Since joining OT, retiring from chess (temporarily?) and beginning my new career among this merry band of bloggers, I have been searching for my identity. First, I often feel way out of my element—after all, until recently (embarrassingly, very recently), I hadn’t a clue what was out there/here on the web-o-sphere. Nature Network and the “Blogfather” were like words in a foreign language to me. I am slowly filling in some of the gaps.
But I still have an identity crisis. Some people collect stamps or coins, I collect passports: Canada, US, Israel—whatever. Am I a Canadian-American-Israeli-Jewish atheist-liberal-scientist? Or am I an American-Canadian-Israeli-scientist-secular-Jewish atheist with liberal leanings? And so on…
As my identity should be reflected in what I write, the luxury of having such a wonderful and uninhibited choice of topics is always a tricky thing. A quick analysis shows that I am already leaning towards the heavy side, the professorial and serious side. But am I always in my pompous-preaching monolog-mode? I hope not!
I have been known in my time to play some tremendous (my blog, my choice of adjective!) practical jokes. A couple years ago, when a certain Alaskan politician suddenly came into a high level of media exposure, I walked into my lab with my serious-earnest face, and nonchalantly announced that I’d accepted an offer for a great position in Juno, Alaska, and the lab would be moving in 3 months time. But alas, it seems that there’s not much support for basic research in that state:
At some other point in time I’ll be more than happy to elaborate on some of my other mischievous endeavors throughout my career in the lab!
My point is that I can hold my own with the silliest of sillies (watch out, Cath!). Or at least I like to think so. So now it’s time to discuss identities and silliness. Through much hard work, I attained the status of being truly bilingual—learning Hebrew well enough to study in university and understand the news when read rapidly on the radio. Fortunately, I did not have to go to classes like these to learn Hebrew (or Italian).
On the other hand, my lucky children were given Hebrew as a gift, because that is the language we all speak at home. Actually, when we first came to the US, with thoughts of returning to Israel, I spoke English to my daughter. But when we altered our plans, I moved to Hebrew so that she would pick it up more easily, while picking up English at school.
Well, you might wonder, where is the silliness? Patience, patience….
As you may already have guessed, my sense of humor has been severely impacted by Monty Python (at my son’s recent birthday party I actually held a “silly walks” competition for the kids–a big hit!), and another sketch that has always been a favorite, is the old Hungarian-English phrase book sketch.

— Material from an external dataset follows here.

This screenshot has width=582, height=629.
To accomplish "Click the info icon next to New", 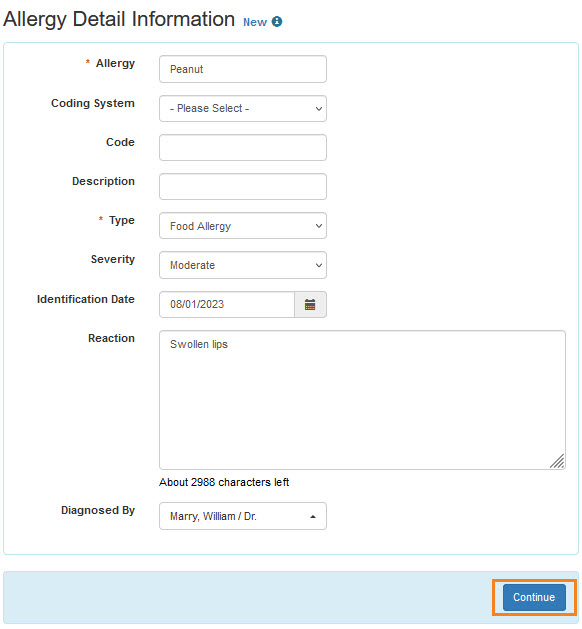I will [x=277, y=22].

I have always been fascinated by that “lowest form of humor”, the pun, and other cute plays on words. For those who are unfamiliar with this word-play competition, have a read.
So imagine what a treasure it is to be able to make bad puns that cross over between two languages! The fun is exponential, and Hebrew-English crossover puns are delightfully funny—but necessitate a select few who are truly bilingual enough (and sometimes cross-cultural enough) to appreciate them. Hebrew may be a “lumpy language”, but it’s great for puns.

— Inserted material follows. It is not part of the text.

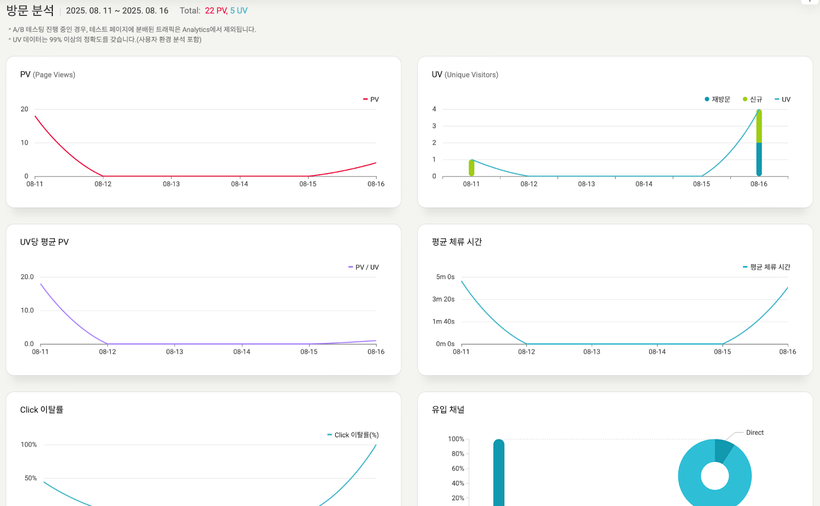Toggle the 재방문 legend series
The width and height of the screenshot is (820, 506).
718,100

One unintentional example. Picture me 9 years ago, a postdoctoral fellow carting my chatty and bilingual 3 year old daughter through the Safeway grocery store in Rockville, Maryland. A very liberal, democratic state with one of the highest ratios of Ph.D.s in the US, thanks to the NIH. Despite being bilingual, there were a host of words that my daughter would use in Hebrew, out of habit and simplicity. One pair was/is “Abba” and “Ima”, Hebrew for father and mother, respectively. Another was “gahn”, Hebrew for garden, but also the word for ‘daycare’ (as in kindergarten).
As I bent over trying to determine which toilet paper was actually cheaper, I found my 3-year old deep in conversation with a nice little gray-haired lady. My daughter was very proud that she had recently advanced from the infant-to-3 year old daycare facility to the larger 3-5 year old one located right at the NIH.

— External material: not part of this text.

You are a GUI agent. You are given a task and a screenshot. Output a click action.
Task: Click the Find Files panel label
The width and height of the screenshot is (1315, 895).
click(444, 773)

Suddenly, I heard my daughter tell the lady: “I have a new ‘gahn’”. The woman was staring at me, eyes ready to tear me apart. My daughter went on seamlessly: “It’s much bigger than my older ‘gahn’”. I couldn’t get a word out. “You should be ashamed of yourself, buying weapons for her at that age”, and she stomped away.
And since they were in the process of building a new daycare center at NIH, I was disappointed that I didn’t even get a chance to tell her about the great new “gahn”-site…
post-script: apologies to Oscar Wilde and Stephen Curry!